L'histoire de Vilde
En sa qualité de Rêvarchitecte, Haucourt se targuait souvent d’avoir vu nombre de merveilles – ce qui n’était pas peu dire. Les tempêtes orageuses au large de l’Atlas, les fêtes oneiroi à la lumière des trois phares, le jardin luxuriant qui entoure la Grande Place… Même les cauchemars qu’il chassait dans le cadre de son travail revêtaient cette magnificence commune à tout ce qui existait au cœur de la Cité de Minuit.
Il y avait la noirceur, tout le temps. Les ténèbres insondables, belles et coupantes comme des morceaux de verre. La splendeur sans pareille des Nocturnes. Comme l’on pouvait s’y attendre, Haucourt ne voyait pas la beauté de la lumière, intoxiqué par la Nuit.
Un beau jour, on l’appela pour une mission, un cauchemar à vaincre, une ombre à déloger. Il se mit en route et décida de frapper à la porte de Vilde, celle avec qui il officiait, afin qu’elle l’accompagne.

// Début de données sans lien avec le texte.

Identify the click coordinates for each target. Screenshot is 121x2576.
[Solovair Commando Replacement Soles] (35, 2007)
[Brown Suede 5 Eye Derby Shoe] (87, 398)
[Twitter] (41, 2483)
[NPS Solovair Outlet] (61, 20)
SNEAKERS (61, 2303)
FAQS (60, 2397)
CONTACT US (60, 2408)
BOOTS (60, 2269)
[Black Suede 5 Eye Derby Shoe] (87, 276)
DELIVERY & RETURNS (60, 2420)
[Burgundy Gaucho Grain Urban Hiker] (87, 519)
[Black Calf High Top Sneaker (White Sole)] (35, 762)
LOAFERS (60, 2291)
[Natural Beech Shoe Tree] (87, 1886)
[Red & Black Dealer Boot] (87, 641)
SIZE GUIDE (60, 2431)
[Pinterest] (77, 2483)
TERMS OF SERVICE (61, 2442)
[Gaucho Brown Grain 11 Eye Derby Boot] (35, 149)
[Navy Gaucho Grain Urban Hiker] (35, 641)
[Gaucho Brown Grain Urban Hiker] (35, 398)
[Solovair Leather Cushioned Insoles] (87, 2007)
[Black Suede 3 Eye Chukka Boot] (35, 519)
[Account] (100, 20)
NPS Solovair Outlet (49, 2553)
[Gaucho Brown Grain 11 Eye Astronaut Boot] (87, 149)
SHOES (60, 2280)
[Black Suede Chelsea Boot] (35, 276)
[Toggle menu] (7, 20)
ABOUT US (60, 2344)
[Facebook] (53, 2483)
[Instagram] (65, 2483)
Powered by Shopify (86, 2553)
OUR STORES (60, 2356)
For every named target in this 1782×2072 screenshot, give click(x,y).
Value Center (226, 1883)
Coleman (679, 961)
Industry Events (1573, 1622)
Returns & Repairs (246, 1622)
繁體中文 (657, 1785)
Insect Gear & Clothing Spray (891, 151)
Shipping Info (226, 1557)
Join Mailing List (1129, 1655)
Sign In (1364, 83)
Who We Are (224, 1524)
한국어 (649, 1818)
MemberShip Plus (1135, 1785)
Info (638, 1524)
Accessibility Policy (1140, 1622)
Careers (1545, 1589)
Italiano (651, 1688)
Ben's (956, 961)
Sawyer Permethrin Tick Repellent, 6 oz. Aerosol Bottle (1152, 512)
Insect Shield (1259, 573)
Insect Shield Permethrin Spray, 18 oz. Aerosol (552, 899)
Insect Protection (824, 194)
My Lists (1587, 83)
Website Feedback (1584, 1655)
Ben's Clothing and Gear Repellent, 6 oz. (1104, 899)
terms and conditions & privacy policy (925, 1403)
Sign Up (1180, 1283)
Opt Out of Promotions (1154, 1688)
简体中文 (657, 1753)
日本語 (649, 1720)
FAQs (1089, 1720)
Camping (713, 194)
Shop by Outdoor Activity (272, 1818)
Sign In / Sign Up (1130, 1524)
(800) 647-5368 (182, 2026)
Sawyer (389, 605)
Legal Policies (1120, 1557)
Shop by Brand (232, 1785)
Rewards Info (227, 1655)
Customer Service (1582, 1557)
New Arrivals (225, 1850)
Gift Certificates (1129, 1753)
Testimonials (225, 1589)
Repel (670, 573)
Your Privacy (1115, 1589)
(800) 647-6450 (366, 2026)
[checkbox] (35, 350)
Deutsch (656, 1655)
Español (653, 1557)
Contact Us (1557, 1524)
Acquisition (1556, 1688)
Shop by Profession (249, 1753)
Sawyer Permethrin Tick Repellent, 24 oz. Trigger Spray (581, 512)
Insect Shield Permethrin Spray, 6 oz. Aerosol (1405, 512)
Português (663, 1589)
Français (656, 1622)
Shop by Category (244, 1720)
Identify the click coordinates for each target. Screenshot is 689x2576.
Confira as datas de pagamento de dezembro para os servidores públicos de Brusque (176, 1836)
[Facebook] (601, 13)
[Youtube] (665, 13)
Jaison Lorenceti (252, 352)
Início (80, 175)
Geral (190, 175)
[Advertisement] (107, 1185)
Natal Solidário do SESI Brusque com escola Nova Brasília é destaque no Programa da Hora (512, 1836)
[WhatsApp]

Elle ne répondit pas, si bien qu’il entra dans la maison de la Rue de Lune. La bâtisse était silencieuse, une horloge tictaquait à sa manière, et rien ne venait troubler le calme qui y régnait. Il y avait de la lumière, en bas ; il descendit et pénétra dans la cave.
Qu’il fut surpris, Haucourt, quand il découvrit l’incroyable collection que sa consœur conservait chez elle. Cette dernière demeura interdite quand elle vit le Rêvarchitecte sur le pas de sa porte, puis elle recouvra son calme et l’invita à entrer. ‘Ici, dit-elle, tu découvres mes prières à la Lune.‘
Il y avait, partout, des bijoux façonnés de rayons de lune. Des pierres de rêve blanches, rondes ou en forme de croissant, enchâssées dans des médaillons, des pendentifs, des talismans, des montres en oneirium, dans lequel la lueur d’une lanterne se reflétait.
‘Est-ce toi qui as réalisé ceci ?’ demanda Haucourt sans y croire. Vilde acquiesça. Ce qui l’étonnait : son amie et consœur n’était pas réputée pour sa douceur, ou sa patience, et tout ici pourtant témoignait d’une incroyable constance, un travail long et difficile d’un surprenant raffinement.
‘Pourquoi ? s’exclama-t-il alors. Pourquoi garder le secret ? Ces trésors… Tant des nôtres aimeraient les admirer.
— Je te l’ai dit, il s’agit de prières à la Lune. Laisse ma lumière où elle se trouve, s’il te plaît ; je t’offre de la contempler, mais ne la révèle à personne.’